'''

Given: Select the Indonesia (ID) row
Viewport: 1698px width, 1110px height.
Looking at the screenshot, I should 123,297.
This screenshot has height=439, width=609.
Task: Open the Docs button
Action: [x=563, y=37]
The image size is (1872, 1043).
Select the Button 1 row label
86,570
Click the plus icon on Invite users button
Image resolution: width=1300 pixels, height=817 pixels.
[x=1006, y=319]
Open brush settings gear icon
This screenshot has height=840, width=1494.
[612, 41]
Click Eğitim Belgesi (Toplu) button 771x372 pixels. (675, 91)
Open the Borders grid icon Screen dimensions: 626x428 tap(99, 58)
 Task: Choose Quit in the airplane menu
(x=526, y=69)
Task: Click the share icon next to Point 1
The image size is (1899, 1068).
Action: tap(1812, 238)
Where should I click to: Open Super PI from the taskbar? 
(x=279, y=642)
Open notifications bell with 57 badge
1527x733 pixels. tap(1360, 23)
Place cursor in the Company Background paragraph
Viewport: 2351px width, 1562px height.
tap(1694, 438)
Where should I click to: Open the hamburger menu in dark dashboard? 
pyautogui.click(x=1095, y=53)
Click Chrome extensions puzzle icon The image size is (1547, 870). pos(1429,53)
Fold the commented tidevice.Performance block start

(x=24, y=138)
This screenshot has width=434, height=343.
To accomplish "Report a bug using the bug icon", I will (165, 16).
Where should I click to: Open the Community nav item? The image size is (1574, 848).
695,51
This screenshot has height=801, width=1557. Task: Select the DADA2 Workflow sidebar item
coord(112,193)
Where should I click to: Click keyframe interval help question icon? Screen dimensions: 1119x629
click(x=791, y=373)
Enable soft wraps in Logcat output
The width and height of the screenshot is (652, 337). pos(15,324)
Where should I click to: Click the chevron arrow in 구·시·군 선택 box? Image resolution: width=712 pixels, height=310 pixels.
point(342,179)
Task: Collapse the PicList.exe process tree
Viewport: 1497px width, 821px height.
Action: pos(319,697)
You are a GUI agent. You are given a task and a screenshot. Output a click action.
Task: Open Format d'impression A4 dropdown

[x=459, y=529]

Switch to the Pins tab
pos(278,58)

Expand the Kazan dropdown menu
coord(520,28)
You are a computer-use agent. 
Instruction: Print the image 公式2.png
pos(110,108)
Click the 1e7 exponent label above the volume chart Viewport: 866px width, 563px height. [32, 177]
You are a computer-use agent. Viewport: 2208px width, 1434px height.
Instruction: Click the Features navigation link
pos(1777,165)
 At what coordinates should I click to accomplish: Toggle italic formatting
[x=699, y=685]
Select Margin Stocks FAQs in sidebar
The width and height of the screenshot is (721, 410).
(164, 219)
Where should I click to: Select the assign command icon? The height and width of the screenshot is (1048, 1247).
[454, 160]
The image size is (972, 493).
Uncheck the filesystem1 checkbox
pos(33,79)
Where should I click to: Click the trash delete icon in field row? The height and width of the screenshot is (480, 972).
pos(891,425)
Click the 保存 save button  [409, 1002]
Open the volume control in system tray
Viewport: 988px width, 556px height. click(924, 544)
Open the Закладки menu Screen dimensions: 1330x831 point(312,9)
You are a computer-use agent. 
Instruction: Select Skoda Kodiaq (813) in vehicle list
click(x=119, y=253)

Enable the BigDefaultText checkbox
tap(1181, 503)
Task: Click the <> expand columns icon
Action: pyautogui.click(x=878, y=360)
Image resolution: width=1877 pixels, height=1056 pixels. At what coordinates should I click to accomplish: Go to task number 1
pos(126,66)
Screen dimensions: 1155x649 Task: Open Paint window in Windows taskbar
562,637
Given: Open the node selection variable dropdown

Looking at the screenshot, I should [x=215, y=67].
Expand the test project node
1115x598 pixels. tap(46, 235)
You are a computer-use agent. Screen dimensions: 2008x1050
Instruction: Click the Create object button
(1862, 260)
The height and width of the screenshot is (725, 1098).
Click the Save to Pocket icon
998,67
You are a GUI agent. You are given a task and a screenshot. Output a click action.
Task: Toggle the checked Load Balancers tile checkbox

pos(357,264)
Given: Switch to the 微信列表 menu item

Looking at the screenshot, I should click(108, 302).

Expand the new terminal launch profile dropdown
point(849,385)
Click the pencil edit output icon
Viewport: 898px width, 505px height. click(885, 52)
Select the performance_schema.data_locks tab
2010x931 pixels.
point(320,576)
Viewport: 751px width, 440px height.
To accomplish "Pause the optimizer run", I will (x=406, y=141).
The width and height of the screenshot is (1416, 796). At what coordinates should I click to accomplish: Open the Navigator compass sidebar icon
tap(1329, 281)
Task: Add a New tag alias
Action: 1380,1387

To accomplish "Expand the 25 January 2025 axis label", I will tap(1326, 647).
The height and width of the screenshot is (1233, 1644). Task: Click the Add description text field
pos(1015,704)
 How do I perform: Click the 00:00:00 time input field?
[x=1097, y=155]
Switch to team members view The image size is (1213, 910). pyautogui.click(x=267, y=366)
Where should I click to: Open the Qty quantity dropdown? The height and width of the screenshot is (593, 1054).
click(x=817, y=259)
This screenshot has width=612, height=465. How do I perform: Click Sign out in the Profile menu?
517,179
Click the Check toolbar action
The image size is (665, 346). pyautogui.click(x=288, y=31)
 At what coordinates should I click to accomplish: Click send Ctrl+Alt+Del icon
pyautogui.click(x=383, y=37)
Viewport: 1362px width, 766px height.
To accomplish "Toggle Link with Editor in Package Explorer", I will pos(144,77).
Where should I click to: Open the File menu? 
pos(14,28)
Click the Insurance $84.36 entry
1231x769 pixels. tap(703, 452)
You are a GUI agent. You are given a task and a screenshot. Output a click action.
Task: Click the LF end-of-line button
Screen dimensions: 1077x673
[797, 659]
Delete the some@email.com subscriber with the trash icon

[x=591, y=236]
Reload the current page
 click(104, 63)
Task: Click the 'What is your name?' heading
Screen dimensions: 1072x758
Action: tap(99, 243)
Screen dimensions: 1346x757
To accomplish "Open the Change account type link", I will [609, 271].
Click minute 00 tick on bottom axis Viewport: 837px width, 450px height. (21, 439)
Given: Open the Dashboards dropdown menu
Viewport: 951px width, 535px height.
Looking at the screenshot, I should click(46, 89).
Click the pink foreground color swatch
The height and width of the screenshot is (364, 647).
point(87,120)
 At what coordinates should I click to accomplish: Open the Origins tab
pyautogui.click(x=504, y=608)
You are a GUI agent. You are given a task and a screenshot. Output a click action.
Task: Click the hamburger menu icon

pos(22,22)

'''

Assignment: All of the data shown above must be copied exactly.

Written solution:
Given: Select the Indonesia (ID) row
Viewport: 1698px width, 1110px height.
Looking at the screenshot, I should 123,297.
This screenshot has height=439, width=609.
Task: Open the Docs button
Action: [x=563, y=37]
The image size is (1872, 1043).
Select the Button 1 row label
86,570
Click the plus icon on Invite users button
Image resolution: width=1300 pixels, height=817 pixels.
[x=1006, y=319]
Open brush settings gear icon
This screenshot has height=840, width=1494.
[612, 41]
Click Eğitim Belgesi (Toplu) button 771x372 pixels. (675, 91)
Open the Borders grid icon Screen dimensions: 626x428 tap(99, 58)
 Task: Choose Quit in the airplane menu
(x=526, y=69)
Task: Click the share icon next to Point 1
The image size is (1899, 1068).
Action: tap(1812, 238)
Where should I click to: Open Super PI from the taskbar? 
(x=279, y=642)
Open notifications bell with 57 badge
1527x733 pixels. tap(1360, 23)
Place cursor in the Company Background paragraph
Viewport: 2351px width, 1562px height.
tap(1694, 438)
Where should I click to: Open the hamburger menu in dark dashboard? 
pyautogui.click(x=1095, y=53)
Click Chrome extensions puzzle icon The image size is (1547, 870). pos(1429,53)
Fold the commented tidevice.Performance block start

(x=24, y=138)
This screenshot has width=434, height=343.
To accomplish "Report a bug using the bug icon", I will (165, 16).
Where should I click to: Open the Community nav item? The image size is (1574, 848).
695,51
This screenshot has height=801, width=1557. Task: Select the DADA2 Workflow sidebar item
coord(112,193)
Where should I click to: Click keyframe interval help question icon? Screen dimensions: 1119x629
click(x=791, y=373)
Enable soft wraps in Logcat output
The width and height of the screenshot is (652, 337). pos(15,324)
Where should I click to: Click the chevron arrow in 구·시·군 선택 box? Image resolution: width=712 pixels, height=310 pixels.
point(342,179)
Task: Collapse the PicList.exe process tree
Viewport: 1497px width, 821px height.
Action: pos(319,697)
You are a GUI agent. You are given a task and a screenshot. Output a click action.
Task: Open Format d'impression A4 dropdown

[x=459, y=529]

Switch to the Pins tab
pos(278,58)

Expand the Kazan dropdown menu
coord(520,28)
You are a computer-use agent. 
Instruction: Print the image 公式2.png
pos(110,108)
Click the 1e7 exponent label above the volume chart Viewport: 866px width, 563px height. [32, 177]
You are a computer-use agent. Viewport: 2208px width, 1434px height.
Instruction: Click the Features navigation link
pos(1777,165)
 At what coordinates should I click to accomplish: Toggle italic formatting
[x=699, y=685]
Select Margin Stocks FAQs in sidebar
The width and height of the screenshot is (721, 410).
(164, 219)
Where should I click to: Select the assign command icon? The height and width of the screenshot is (1048, 1247).
[454, 160]
The image size is (972, 493).
Uncheck the filesystem1 checkbox
pos(33,79)
Where should I click to: Click the trash delete icon in field row? The height and width of the screenshot is (480, 972).
pos(891,425)
Click the 保存 save button  [409, 1002]
Open the volume control in system tray
Viewport: 988px width, 556px height. click(924, 544)
Open the Закладки menu Screen dimensions: 1330x831 point(312,9)
You are a computer-use agent. 
Instruction: Select Skoda Kodiaq (813) in vehicle list
click(x=119, y=253)

Enable the BigDefaultText checkbox
tap(1181, 503)
Task: Click the <> expand columns icon
Action: pyautogui.click(x=878, y=360)
Image resolution: width=1877 pixels, height=1056 pixels. At what coordinates should I click to accomplish: Go to task number 1
pos(126,66)
Screen dimensions: 1155x649 Task: Open Paint window in Windows taskbar
562,637
Given: Open the node selection variable dropdown

Looking at the screenshot, I should [x=215, y=67].
Expand the test project node
1115x598 pixels. tap(46, 235)
You are a computer-use agent. Screen dimensions: 2008x1050
Instruction: Click the Create object button
(1862, 260)
The height and width of the screenshot is (725, 1098).
Click the Save to Pocket icon
998,67
You are a GUI agent. You are given a task and a screenshot. Output a click action.
Task: Toggle the checked Load Balancers tile checkbox

pos(357,264)
Given: Switch to the 微信列表 menu item

Looking at the screenshot, I should click(108, 302).

Expand the new terminal launch profile dropdown
point(849,385)
Click the pencil edit output icon
Viewport: 898px width, 505px height. click(885, 52)
Select the performance_schema.data_locks tab
2010x931 pixels.
point(320,576)
Viewport: 751px width, 440px height.
To accomplish "Pause the optimizer run", I will (x=406, y=141).
The width and height of the screenshot is (1416, 796). At what coordinates should I click to accomplish: Open the Navigator compass sidebar icon
tap(1329, 281)
Task: Add a New tag alias
Action: 1380,1387

To accomplish "Expand the 25 January 2025 axis label", I will tap(1326, 647).
The height and width of the screenshot is (1233, 1644). Task: Click the Add description text field
pos(1015,704)
 How do I perform: Click the 00:00:00 time input field?
[x=1097, y=155]
Switch to team members view The image size is (1213, 910). pyautogui.click(x=267, y=366)
Where should I click to: Open the Qty quantity dropdown? The height and width of the screenshot is (593, 1054).
click(x=817, y=259)
This screenshot has width=612, height=465. How do I perform: Click Sign out in the Profile menu?
517,179
Click the Check toolbar action
The image size is (665, 346). pyautogui.click(x=288, y=31)
 At what coordinates should I click to accomplish: Click send Ctrl+Alt+Del icon
pyautogui.click(x=383, y=37)
Viewport: 1362px width, 766px height.
To accomplish "Toggle Link with Editor in Package Explorer", I will pos(144,77).
Where should I click to: Open the File menu? 
pos(14,28)
Click the Insurance $84.36 entry
1231x769 pixels. tap(703, 452)
You are a GUI agent. You are given a task and a screenshot. Output a click action.
Task: Click the LF end-of-line button
Screen dimensions: 1077x673
[797, 659]
Delete the some@email.com subscriber with the trash icon

[x=591, y=236]
Reload the current page
 click(104, 63)
Task: Click the 'What is your name?' heading
Screen dimensions: 1072x758
Action: tap(99, 243)
Screen dimensions: 1346x757
To accomplish "Open the Change account type link", I will [609, 271].
Click minute 00 tick on bottom axis Viewport: 837px width, 450px height. (21, 439)
Given: Open the Dashboards dropdown menu
Viewport: 951px width, 535px height.
Looking at the screenshot, I should click(46, 89).
Click the pink foreground color swatch
The height and width of the screenshot is (364, 647).
point(87,120)
 At what coordinates should I click to accomplish: Open the Origins tab
pyautogui.click(x=504, y=608)
You are a GUI agent. You are given a task and a screenshot. Output a click action.
Task: Click the hamburger menu icon

pos(22,22)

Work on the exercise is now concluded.